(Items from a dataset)
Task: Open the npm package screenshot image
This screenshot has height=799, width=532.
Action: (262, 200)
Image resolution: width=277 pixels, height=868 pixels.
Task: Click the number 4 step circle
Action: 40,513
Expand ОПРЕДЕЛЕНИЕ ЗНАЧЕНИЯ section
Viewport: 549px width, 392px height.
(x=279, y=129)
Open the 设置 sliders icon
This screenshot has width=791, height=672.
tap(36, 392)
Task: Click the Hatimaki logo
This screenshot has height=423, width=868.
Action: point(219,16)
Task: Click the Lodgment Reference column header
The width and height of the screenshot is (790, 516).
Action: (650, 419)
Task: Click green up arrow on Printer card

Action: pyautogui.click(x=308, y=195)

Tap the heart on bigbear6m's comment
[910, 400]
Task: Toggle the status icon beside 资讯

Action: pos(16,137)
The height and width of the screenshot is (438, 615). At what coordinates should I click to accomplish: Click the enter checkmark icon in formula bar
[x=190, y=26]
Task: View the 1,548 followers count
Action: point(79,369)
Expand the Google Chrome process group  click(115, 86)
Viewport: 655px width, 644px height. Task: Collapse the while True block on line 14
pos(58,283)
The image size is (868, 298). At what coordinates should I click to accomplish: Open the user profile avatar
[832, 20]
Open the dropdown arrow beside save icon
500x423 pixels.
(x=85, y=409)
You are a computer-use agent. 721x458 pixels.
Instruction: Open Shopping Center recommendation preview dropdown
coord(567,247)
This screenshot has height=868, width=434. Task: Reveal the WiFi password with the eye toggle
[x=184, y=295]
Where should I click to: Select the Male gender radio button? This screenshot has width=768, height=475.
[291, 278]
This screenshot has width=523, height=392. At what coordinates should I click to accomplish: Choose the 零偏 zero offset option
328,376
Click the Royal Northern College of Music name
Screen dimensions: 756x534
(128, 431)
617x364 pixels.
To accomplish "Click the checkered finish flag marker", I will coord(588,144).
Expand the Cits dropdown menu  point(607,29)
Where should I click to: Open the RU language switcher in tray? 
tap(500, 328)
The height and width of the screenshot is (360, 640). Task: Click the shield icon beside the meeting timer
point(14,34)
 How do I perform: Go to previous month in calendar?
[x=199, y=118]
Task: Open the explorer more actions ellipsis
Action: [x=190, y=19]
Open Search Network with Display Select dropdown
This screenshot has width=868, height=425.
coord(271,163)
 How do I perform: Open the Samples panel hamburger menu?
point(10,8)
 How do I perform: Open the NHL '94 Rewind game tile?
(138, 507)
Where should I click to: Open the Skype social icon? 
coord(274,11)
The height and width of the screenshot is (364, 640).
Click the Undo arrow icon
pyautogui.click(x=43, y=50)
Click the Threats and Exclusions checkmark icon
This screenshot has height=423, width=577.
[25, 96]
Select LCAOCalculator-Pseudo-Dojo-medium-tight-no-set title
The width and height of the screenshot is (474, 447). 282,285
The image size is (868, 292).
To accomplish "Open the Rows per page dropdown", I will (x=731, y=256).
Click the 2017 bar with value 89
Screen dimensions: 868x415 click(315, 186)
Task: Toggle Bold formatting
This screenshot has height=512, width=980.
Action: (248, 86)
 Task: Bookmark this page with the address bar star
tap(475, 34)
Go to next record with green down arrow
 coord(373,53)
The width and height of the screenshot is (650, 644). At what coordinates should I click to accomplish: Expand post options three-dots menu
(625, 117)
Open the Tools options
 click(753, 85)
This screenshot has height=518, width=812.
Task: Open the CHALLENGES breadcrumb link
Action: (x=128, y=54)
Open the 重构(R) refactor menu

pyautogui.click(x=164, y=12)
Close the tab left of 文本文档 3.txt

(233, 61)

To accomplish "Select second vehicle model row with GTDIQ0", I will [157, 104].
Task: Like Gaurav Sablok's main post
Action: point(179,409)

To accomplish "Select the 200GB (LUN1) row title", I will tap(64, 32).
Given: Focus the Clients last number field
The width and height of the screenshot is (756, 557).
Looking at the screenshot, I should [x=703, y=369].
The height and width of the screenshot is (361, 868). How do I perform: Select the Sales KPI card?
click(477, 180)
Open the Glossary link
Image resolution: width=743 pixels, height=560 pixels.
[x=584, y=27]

• **EXERCISE INSTRUCTIONS**: Restate the full data above, keeping each word intact.

• **WRITTEN SOLUTION**:
Task: Open the npm package screenshot image
This screenshot has height=799, width=532.
Action: (262, 200)
Image resolution: width=277 pixels, height=868 pixels.
Task: Click the number 4 step circle
Action: 40,513
Expand ОПРЕДЕЛЕНИЕ ЗНАЧЕНИЯ section
Viewport: 549px width, 392px height.
(x=279, y=129)
Open the 设置 sliders icon
This screenshot has width=791, height=672.
tap(36, 392)
Task: Click the Hatimaki logo
This screenshot has height=423, width=868.
Action: point(219,16)
Task: Click the Lodgment Reference column header
The width and height of the screenshot is (790, 516).
Action: (650, 419)
Task: Click green up arrow on Printer card

Action: pyautogui.click(x=308, y=195)

Tap the heart on bigbear6m's comment
[910, 400]
Task: Toggle the status icon beside 资讯

Action: pos(16,137)
The height and width of the screenshot is (438, 615). At what coordinates should I click to accomplish: Click the enter checkmark icon in formula bar
[x=190, y=26]
Task: View the 1,548 followers count
Action: point(79,369)
Expand the Google Chrome process group  click(115, 86)
Viewport: 655px width, 644px height. Task: Collapse the while True block on line 14
pos(58,283)
The image size is (868, 298). At what coordinates should I click to accomplish: Open the user profile avatar
[832, 20]
Open the dropdown arrow beside save icon
500x423 pixels.
(x=85, y=409)
You are a computer-use agent. 721x458 pixels.
Instruction: Open Shopping Center recommendation preview dropdown
coord(567,247)
This screenshot has height=868, width=434. Task: Reveal the WiFi password with the eye toggle
[x=184, y=295]
Where should I click to: Select the Male gender radio button? This screenshot has width=768, height=475.
[291, 278]
This screenshot has width=523, height=392. At what coordinates should I click to accomplish: Choose the 零偏 zero offset option
328,376
Click the Royal Northern College of Music name
Screen dimensions: 756x534
(128, 431)
617x364 pixels.
To accomplish "Click the checkered finish flag marker", I will coord(588,144).
Expand the Cits dropdown menu  point(607,29)
Where should I click to: Open the RU language switcher in tray? 
tap(500, 328)
The height and width of the screenshot is (360, 640). Task: Click the shield icon beside the meeting timer
point(14,34)
 How do I perform: Go to previous month in calendar?
[x=199, y=118]
Task: Open the explorer more actions ellipsis
Action: [x=190, y=19]
Open Search Network with Display Select dropdown
This screenshot has width=868, height=425.
coord(271,163)
 How do I perform: Open the Samples panel hamburger menu?
point(10,8)
 How do I perform: Open the NHL '94 Rewind game tile?
(138, 507)
Where should I click to: Open the Skype social icon? 
coord(274,11)
The height and width of the screenshot is (364, 640).
Click the Undo arrow icon
pyautogui.click(x=43, y=50)
Click the Threats and Exclusions checkmark icon
This screenshot has height=423, width=577.
[25, 96]
Select LCAOCalculator-Pseudo-Dojo-medium-tight-no-set title
The width and height of the screenshot is (474, 447). 282,285
The image size is (868, 292).
To accomplish "Open the Rows per page dropdown", I will (x=731, y=256).
Click the 2017 bar with value 89
Screen dimensions: 868x415 click(315, 186)
Task: Toggle Bold formatting
This screenshot has height=512, width=980.
Action: (248, 86)
 Task: Bookmark this page with the address bar star
tap(475, 34)
Go to next record with green down arrow
 coord(373,53)
The width and height of the screenshot is (650, 644). At what coordinates should I click to accomplish: Expand post options three-dots menu
(625, 117)
Open the Tools options
 click(753, 85)
This screenshot has height=518, width=812.
Task: Open the CHALLENGES breadcrumb link
Action: (x=128, y=54)
Open the 重构(R) refactor menu

pyautogui.click(x=164, y=12)
Close the tab left of 文本文档 3.txt

(233, 61)

To accomplish "Select second vehicle model row with GTDIQ0", I will [157, 104].
Task: Like Gaurav Sablok's main post
Action: point(179,409)

To accomplish "Select the 200GB (LUN1) row title", I will tap(64, 32).
Given: Focus the Clients last number field
The width and height of the screenshot is (756, 557).
Looking at the screenshot, I should [x=703, y=369].
The height and width of the screenshot is (361, 868). How do I perform: Select the Sales KPI card?
click(477, 180)
Open the Glossary link
Image resolution: width=743 pixels, height=560 pixels.
[x=584, y=27]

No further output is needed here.